Mass litigation is entering the AI era. Here's what happens to MDLs, mass torts, and class actions when AI litigation workflow software changes the unit economics of scale.

By Jason Weber, CEO of Litmas AI and experienced litigator 

In the discussions about the AI revolution, we have understandably heard a lot about AI-powered attack drone swarms pushing the frontiers of modern warfare. What we have not heard as much about is how advanced AI litigation workflow systems are pushing the frontiers of mass litigation by sending swarms of cases into American courtrooms. Whether you are a plaintiffs’ lawyer losing out to competitors who have adopted these systems, or a defense-side lawyer with those swarms coming at you, you cannot afford to be caught flat-footed. These swarms are coming, whether your practice is ready for them or not. 

Mass litigation is what you get when the law accepts a tradeoff it never quite admits to. The promise of a class action, a multi-district litigation (MDL), or a coordinated mass tort is that scale makes justice cheaper to deliver. The reality, for everyone who has ever worked one, is that scale makes justice harder to deliver well. 

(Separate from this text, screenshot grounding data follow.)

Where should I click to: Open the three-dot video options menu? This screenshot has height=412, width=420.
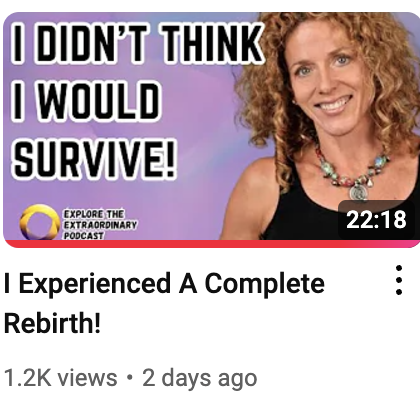point(399,280)
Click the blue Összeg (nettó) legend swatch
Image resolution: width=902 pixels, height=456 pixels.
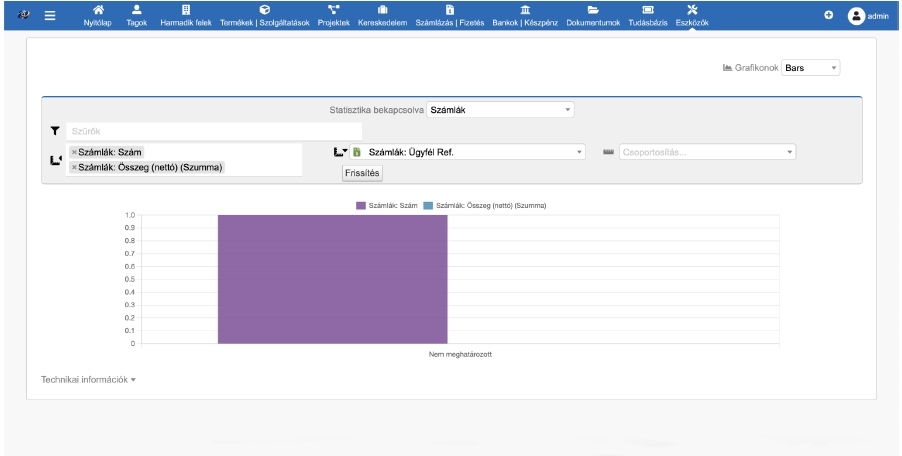click(428, 206)
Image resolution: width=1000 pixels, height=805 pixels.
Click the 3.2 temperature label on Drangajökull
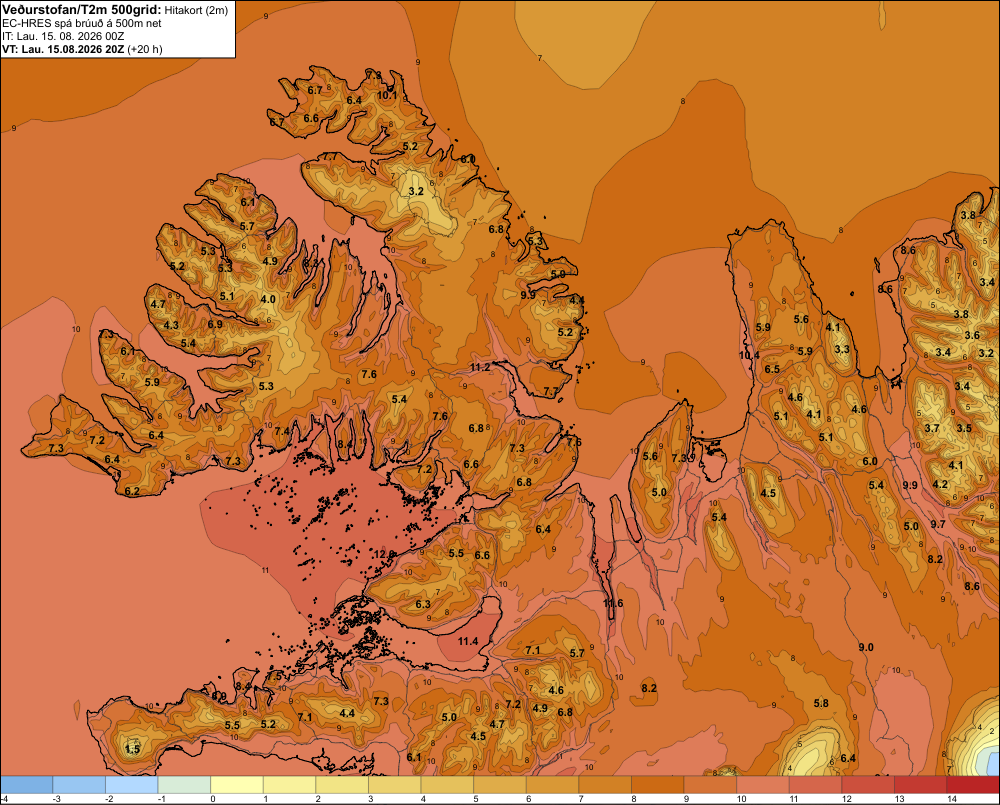[x=416, y=191]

The math has always been brutal. Twenty thousand claimants do not produce twenty thousand cases worth of revenue. They produce one case worth of revenue, plus twenty thousand times the marginal cost of intake, screening, document handling, and individualized factual development. Whoever absorbs that marginal cost (plaintiff firm, defense firm, third-party administrator) is running a quiet calculation on every file: at what point does this claimant stop being worth the time it takes to do them right? 

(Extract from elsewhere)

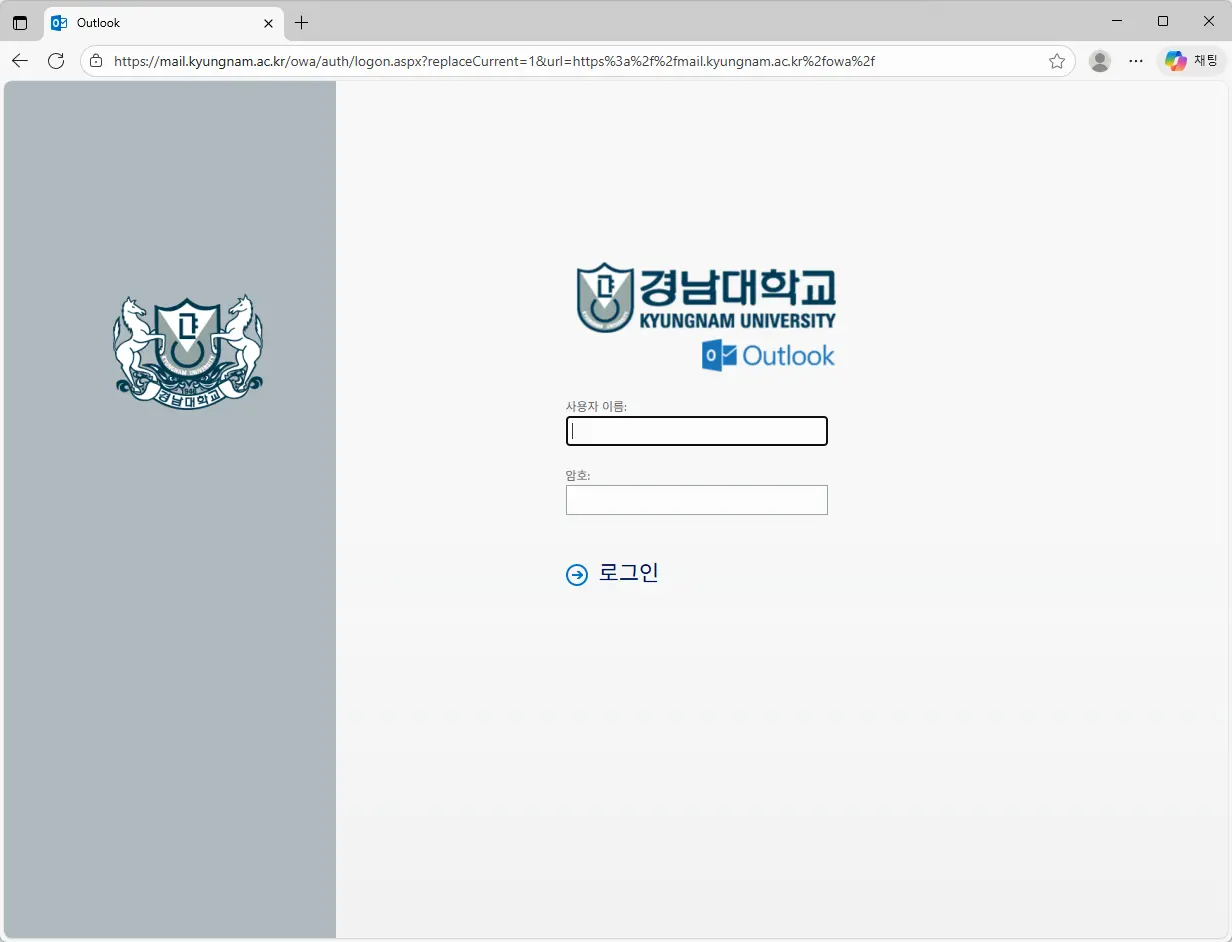Select the site security lock icon
This screenshot has height=942, width=1232.
pyautogui.click(x=95, y=61)
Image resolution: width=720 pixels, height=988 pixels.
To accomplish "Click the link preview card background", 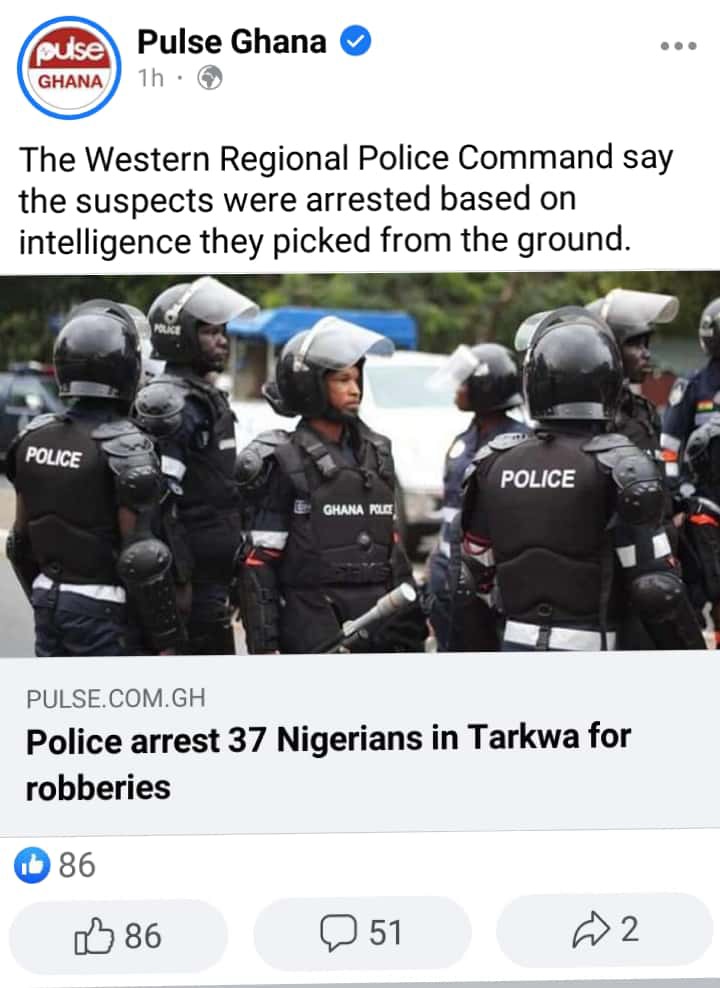I will 360,745.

That calculation is about to change. 

Where Mass Litigation Is Headed 

Anyone who has spent time on the plaintiff side of an MDL already knows the structural problem. The firm with a thousand opioid cases is not running a thousand cases. It is running one case a thousand times, and most of the work that distinguishes claimants from each other gets compressed into intake spreadsheets and standardized demand templates because no one has the bandwidth to do otherwise. The same compression happens on the defense side, where the analytical work that would actually win cases at the margin gets sacrificed to the volume. Defense organizations facing high-volume dockets are running the same calculation in reverse, deciding which incoming claims get individualized analysis and which get processed against templates that opposing counsel built to be processed against. 

What AI changes is the unit economics. If the marginal cost of preparing an individual claimant file collapses by an order of magnitude, then the firm that previously could afford to take a thousand of a particular kind of case can afford to take ten thousand. The firm that could afford to take ten thousand can take a hundred thousand. And, what about two million? Well, two million might sound like a stretch today. But, with advanced AI litigation workflow systems like Litmas AI coming online, who is willing to definitely say where the true ceiling actually sits? The same math runs on the defense side. A panel-counsel practice that previously had to triage which incoming claims got real analytical treatment can give every claim that treatment when the marginal cost of doing so collapses; settlement leverage moves in the direction of whoever can credibly evaluate every file. The firms doing this work in 2030 will not look like the firms doing it today.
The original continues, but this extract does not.